Brief -
For this exercise, copy exactly every line from the one holding "Open settings gear" through the end of the data, both included. Omit pictures.
*** Opening Source information ***
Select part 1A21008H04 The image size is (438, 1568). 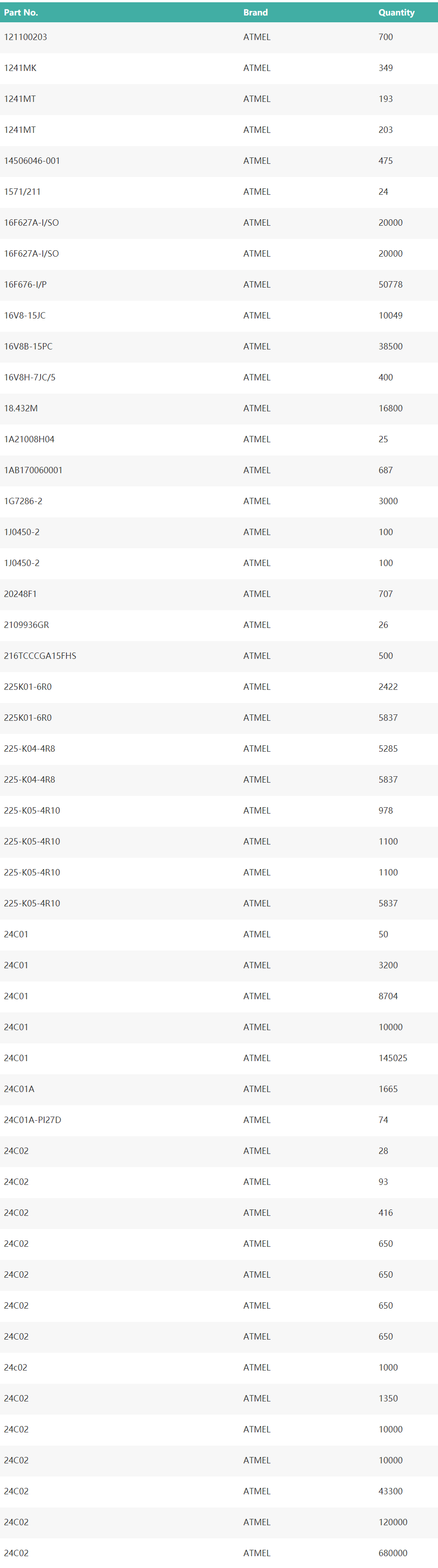29,440
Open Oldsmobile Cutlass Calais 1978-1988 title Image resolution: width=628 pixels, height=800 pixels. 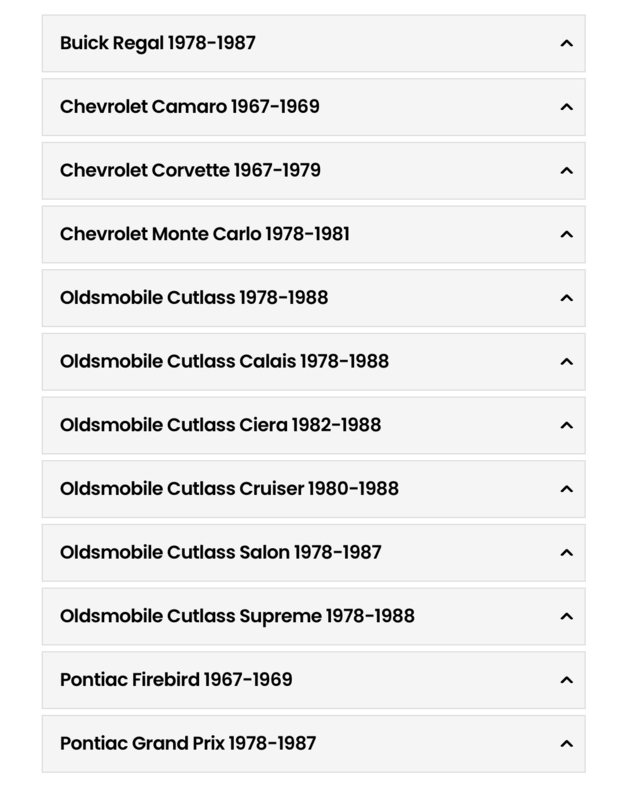(224, 361)
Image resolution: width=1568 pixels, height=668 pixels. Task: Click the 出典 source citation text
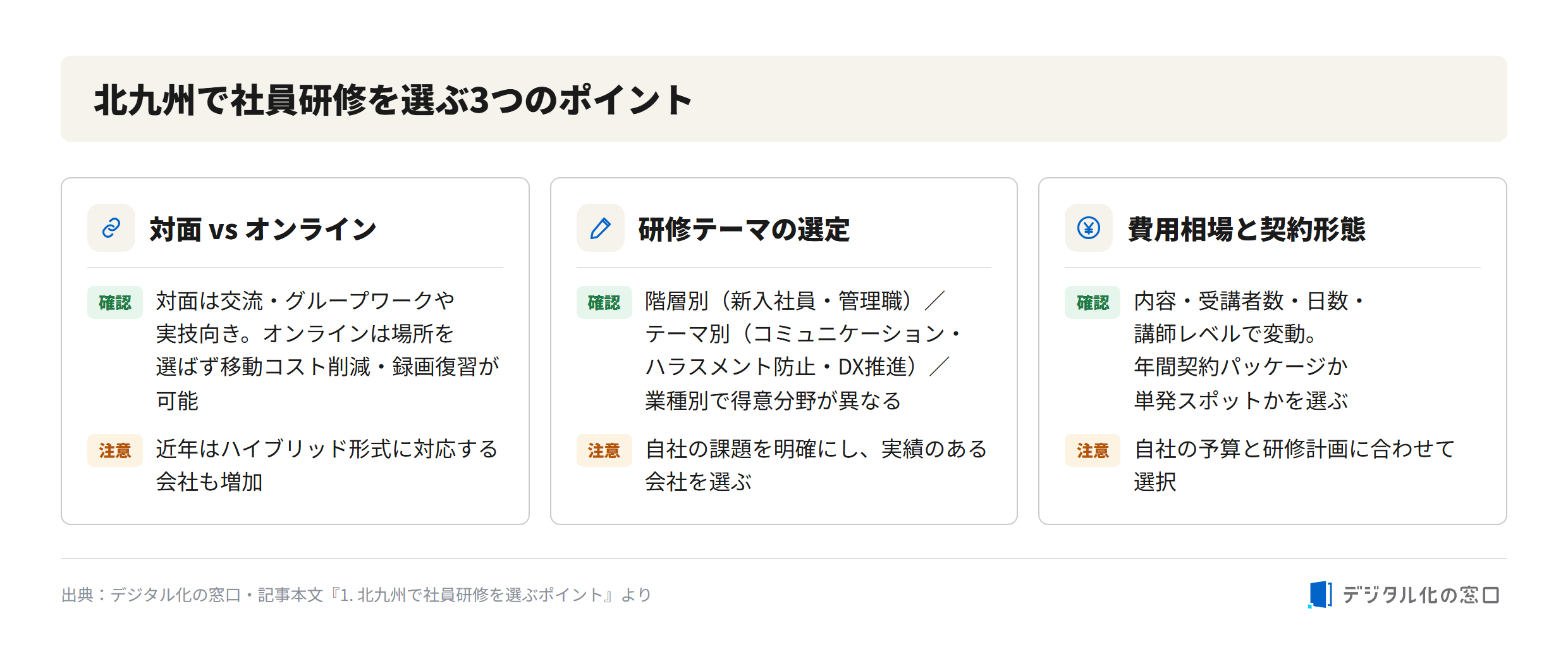[356, 595]
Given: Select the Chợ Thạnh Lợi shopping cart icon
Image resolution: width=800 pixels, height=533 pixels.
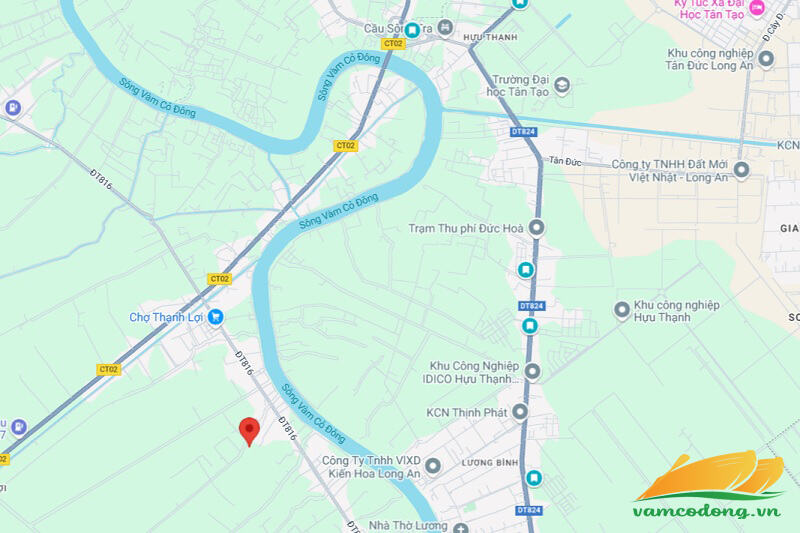Looking at the screenshot, I should tap(216, 317).
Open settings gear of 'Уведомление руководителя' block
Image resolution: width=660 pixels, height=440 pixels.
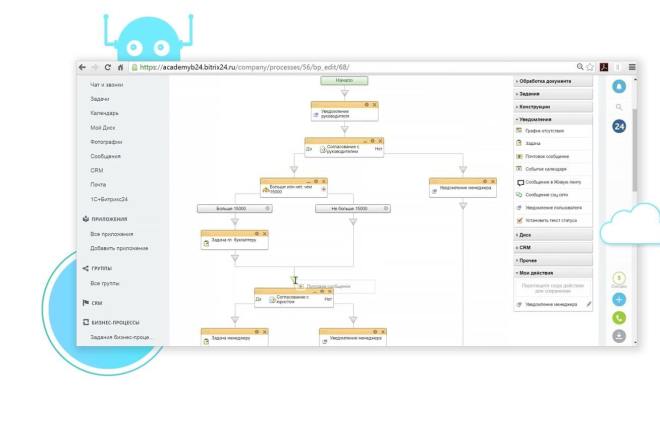point(367,104)
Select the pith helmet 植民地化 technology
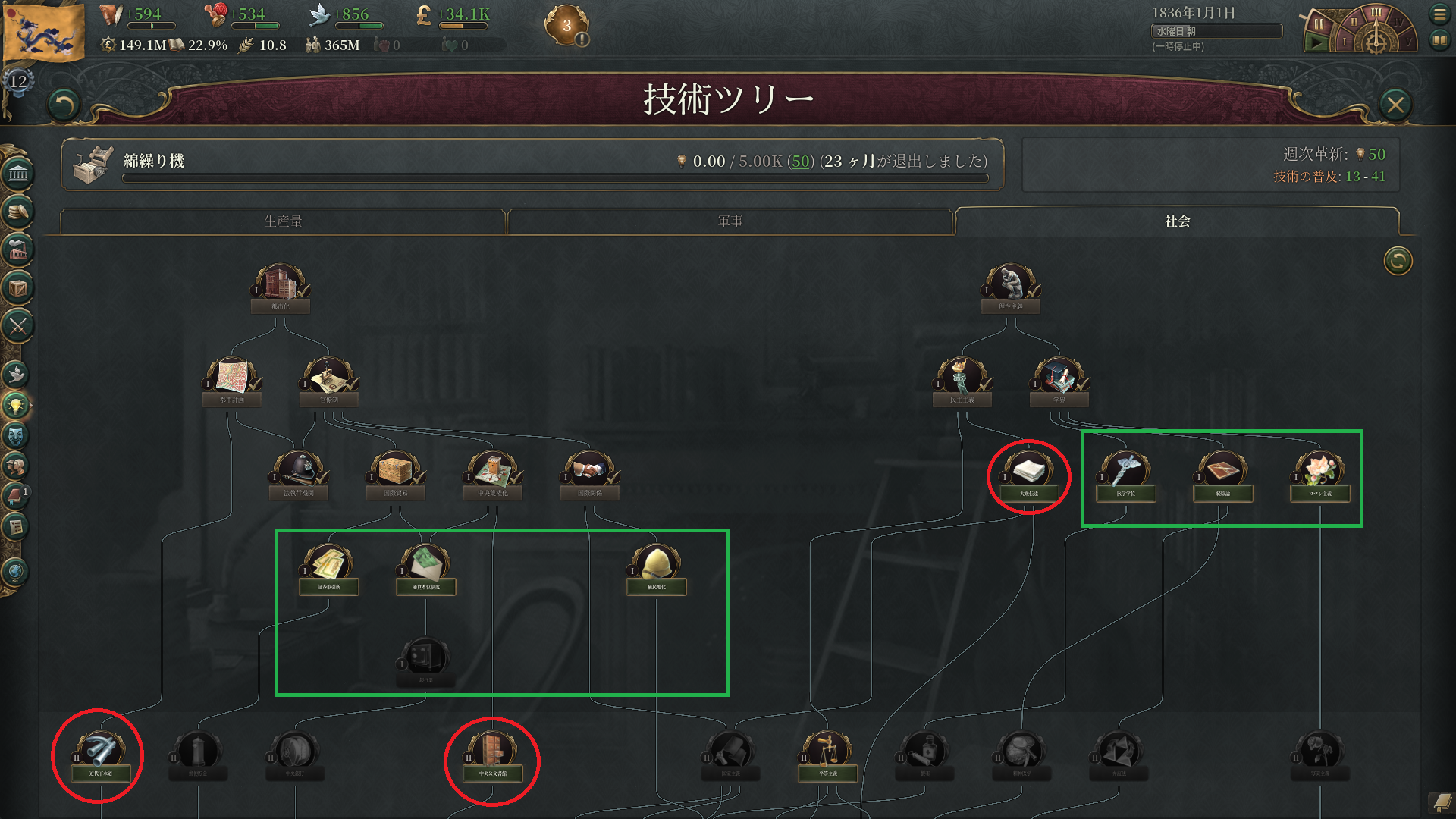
*** Closing Source information ***
Response for this exercise -
Open settings gear of 'Уведомление руководителя' block
Image resolution: width=660 pixels, height=440 pixels.
point(367,104)
Select the pith helmet 植民地化 technology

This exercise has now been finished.